Fechamento do Estreito de Ormuz expõe falhas em planejamento de energia
O fechamento do Estreito de Ormuz, antes considerado improvável, revela a falta de um plano de contingência e desafia modelos de risco energético.
Pontos principais
- O fechamento total do Estreito de Ormuz era considerado impensável e não modelado em exercícios de planejamento de energia.
- Exercícios de avaliação de interrupções de petróleo em 2007 e 2022 não modelaram um fechamento completo do estreito.
- O Estreito de Ormuz é responsável por cerca de um quinto do petróleo e gás natural liquefeito do mundo.
- O CEO da TotalEnergies, Patrick Pouyanné, afirmou que o potencial de fechamento do estreito foi subestimado.
- A imprevisibilidade geopolítica e o uso de novas tecnologias tornam cenários extremos mais difíceis de prevenir e modelar.

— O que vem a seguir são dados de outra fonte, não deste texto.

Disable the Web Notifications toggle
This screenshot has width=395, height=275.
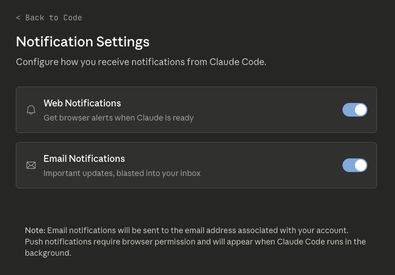pos(355,110)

O fechamento do Estreito de Ormuz, uma rota marítima crucial para o transporte de energia global, expôs lacunas significativas nos planos de contingência e modelagem de riscos. Considerado impensável em avaliações anteriores, como as realizadas em 2007 e 2022, a interrupção completa do estreito não foi modelada devido à sua improbabilidade ou escala catastrófica. O CEO da TotalEnergies, Patrick Pouyanné, destacou que o potencial de fechamento foi subestimado, apesar de o estreito ser o ponto de estrangulamento mais importante do sistema energético global, responsável por aproximadamente um quinto do petróleo e gás natural liquefeito mundial.
A atual crise revela que a imprevisibilidade geopolítica, aliada ao uso de novas tecnologias como drones, torna cenários extremos mais difíceis de prever e modelar. Embora os Estados Unidos estejam menos dependentes de petróleo estrangeiro e sejam o maior produtor mundial de petróleo e gás natural, a falta de um plano para tal interrupção global sublinha a necessidade de reavaliar as suposições sobre riscos extremos no setor energético.